If you have any doubt about the coming storm of cyber-spending, skim your headlines.
- “Cyber Briefings ‘Scare The Bejeezus’ Out Of CEOs”
- “Cyberwar Cassandras Get $400 Million in Conflict Cash”
- “Pentagon interest in cybersecurity may ease contractors’ pain from cuts”
- “DHS: $40m To Research Next Big Thing in Cyber Security”
- “Cybersecurity grant to fund research into critical infrastructure threats”
- “Overall the Air Force spends about $4 billion a year on its cyber programs”
- “Hill hosting a cyberscare demonstration today”
There you go!

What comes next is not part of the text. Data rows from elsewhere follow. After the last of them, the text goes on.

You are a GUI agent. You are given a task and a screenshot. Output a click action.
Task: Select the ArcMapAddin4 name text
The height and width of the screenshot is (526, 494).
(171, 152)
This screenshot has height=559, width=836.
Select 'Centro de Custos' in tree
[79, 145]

That is your encouragement to end them, give up on this shitty industry, or join them in making big bucks (and selling your soul). Now, for your gift; the start of your hit-list.

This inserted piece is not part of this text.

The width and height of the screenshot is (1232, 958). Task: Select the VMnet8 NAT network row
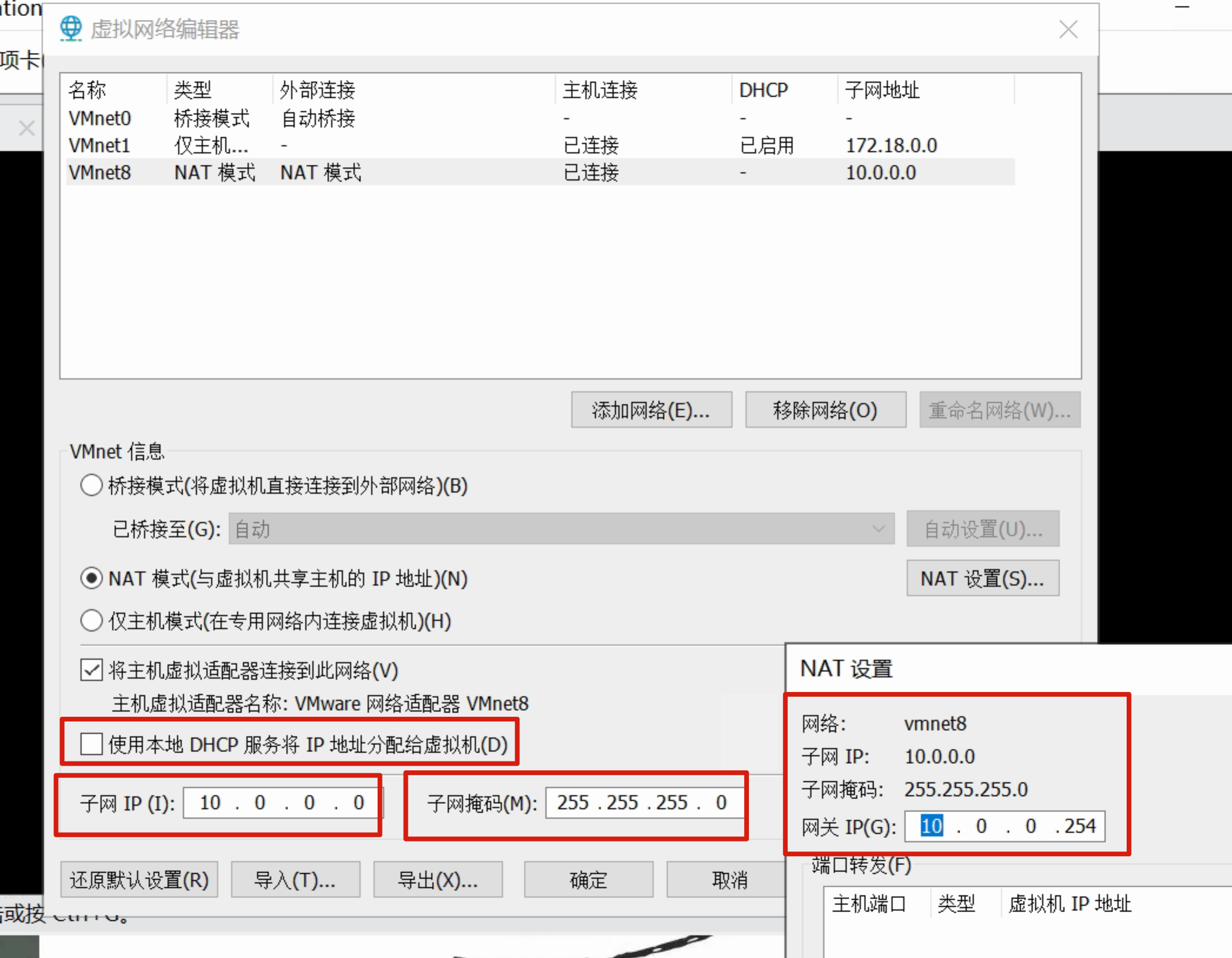click(100, 172)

|Buzz Word||Source / Moron|
|Cyber 9/11||“A cyber “September 11″ has been predicted by Mike McConnell, a former director of the US National Security Agency.” [source]|
|“Does a Cyber-9/11 Loom?” asks journalist Jason Bloomberg of CIO Magazine. [source]|
|“[HP chief executive Meg] Whitman said that she believes a “cyber-attack of 9/11 scale” is likely to take place in the near future, while she was speaking at an HP customer event in London.” [source]|
|“We don’t want a cyber 9/11,” Senator Barbara Mikulski, D-Md., said, “right now, our adversaries are watching us.” [source]|
|Electronic Pearl Harbor||“CIA Director John Deutch warned yesterday that hackers could launch “electronic Pearl Harbor” cyber attacks on vital U.S. information systems.” [source]|
|“Enter Jim Lewis, who directs the Technology and Public Policy Program at the Center for Strategic and International Studies, who says that the United States experienced its “electronic Pearl Harbor” in 2007.” [source]|
|“Richard Clarke, a senior counter-terrorism advisor under the Clinton and Bush Administrations, has written a book that warns that an .electronic Pearl Harbor. could bring the country to its knees in 15 minutes.” [source]|
|Electronic Hiroshima||“It is the US electronic Hiroshima in the Middle East. And it is the first time it is being done on such a large scale and so effectively.” from a BBC archive [source]|
|“Jan 2011: Special Report: Stuxnet may be the Hiroshima of our time” writes David Gewirtz of ZDnet [source]|
|“Stuxnet is the Hiroshima of cyber-war.” writes Michael Joseph Gross of Vanity Fair [source]|
|Cyber-apocolypse||“Both need to be addressed before Nimda and Slammer are followed by the third and fourth horsemen of our cyber apocalypse.” writes BBC journalist Bill Thompson [source]|
|“Cyber-Apocalypse Now: Securing the Internet Against Cyberterrorism and Using Universal Jurisdiction as a Deterrent”, a paper by Kelly A. Gable, Adjunct Professor of Public International Law, Drexel University Earle Mack School of Law. [source]|
|Cyber-Hiroshima||“Stuxnet, the first military-grade cyberweapon known to the world, has been called a digital missile and a cyber-Hiroshima bomb.” writes Mark Clayton of The Christian Science Monitor. [source]|
|“The only way to avoid a ‘cybershima’ scenario is to create an international agreement not to develop and not to share cyber-weapons.” writes Dan Blum, Research VP at Gartner. [source]|
|Cyber Atomic Bomb||“Toney Jennings, CEO of CoreTrace, adds that companies might have the equivalent of a ‘cyber atomic bomb’ in the server that .is not doing anything bad today.” [source]|
|Cyber-Chernobyl||“Do we need a cyber-Chernobyl?” writes Lisa Myers of SCMagazine. [source]|
|Cyber Katrina||“U.S. Government to Put ‘Cyber Katrina’ to the Test” writes Paul F. Roberts of PC Magazine, a term representing “the digital equivalent of Hurricane Katrina”. [source]|
|(bonus terminology clusterfuck)||“Cyber Tsunami 2.0: Digital Pearl Harbors, Cyber Riptides, & Swirling Cybersecurity Standards” by David Z. Bodenheimer of Crowell & Moring LLP. [source]|
As you can imagine, this is the tip of the iceberg.